Sul numero 29 di OGGI, in edicola in questi gironi, la copertina ritrae Grillo e consorte che se la ridono al mare di Sardegna. Il titolo è: Amore e Politica. In vacanza con Grillo e vicino al nuovo Che Guevara della rete c’è un bel barcone carico di immigrati in pieno mare. Mancava, a fianco, la foto di una velina al bagno e così completavamo il nonsense mediatico.

Ma come, il Grillo salterino che ci dice ad ogni sussulto che i giornalisti sono  ecc. ecc. Che lui con la stampa non vuole avere nulla a che fare, che solo la rete salva dalla pornografia mediatica. Ebbene eccolo lì in copertina di OGGI con consorte al braccio, sorridente . Il giornale rimanda all’interno a una lunga intervista dove lui  parla di tutto.

Anche sul suo blog parla di tutto ma adesso almeno è a pagamento, dato che ad OGGI l’intervista non l’ha certo concessa gratis. Soldi: sai per pagarsi le spese della vacanza fanno sempre comodo.

Nessuno si sogna di dirgli, tranne Alfano evidentemente,  che fa male ad andare in vacanza. Se la può permettere e che se la goda. Ma almeno poi non ci venga a rampognare sulla stampa asservita – e stiamo parlando di OGGI, nota testata non certo marxista leninista, né anarchica, né situazionista – dato che poi lui ci gozzoviglia. Faccia la sua vita da garantito. E dica qualcosa che possa veramente  servire, se ne è capace.

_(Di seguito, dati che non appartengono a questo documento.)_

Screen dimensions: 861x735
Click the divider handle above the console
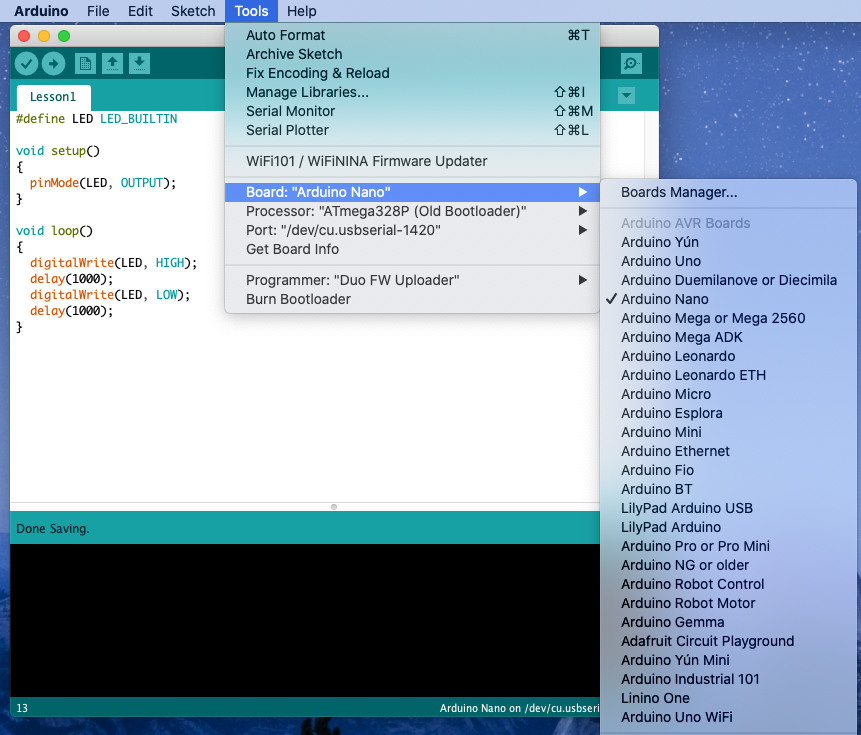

Queste cadute di stile fanno capire che :

–         Quando si vuole cambiare radicalmente un Paese occorre dare un segno di capacità di movimento ed organizzazione, occorre dare segno che si riesce a controllare ciò che si fa.

–         Quando si vuole cambiare tutto occorre che la rivoluzione culturale che viene proposta sia tale. Allora, certi stilemi sociali non dovrebbero più passare – intervista con famiglia appresso, belli abbronzati al mare. Poi abbronzarsi è veramente piacevole, lo si dovrebbe godere ma non spacciare per alternativo.

–         Quando si vuole rivoluzionare dalle fondamenta una società anche su una questione così persa nel campo del piacere – la vacanza – si dovrebbero anche proporre novità e progetti innovativi. Non si può fare il rivoluzionario rimanendo poi all’interno dello schema culturale che si intende abbattere.

Insomma ancora una volta una giaculatoria che cammina, Grillo, ma che poi accetta la scansione usuale di vita di ogni persona che ben si adatta al capitalismo,  anche nell’industria delle vacanze. Torno a dire nulla di male in sé, nel caso delle vacanze,  ma assolutamente nulla di rivoluzionario.

Di profeti in infradito ne abbiamo veramente piene le palle!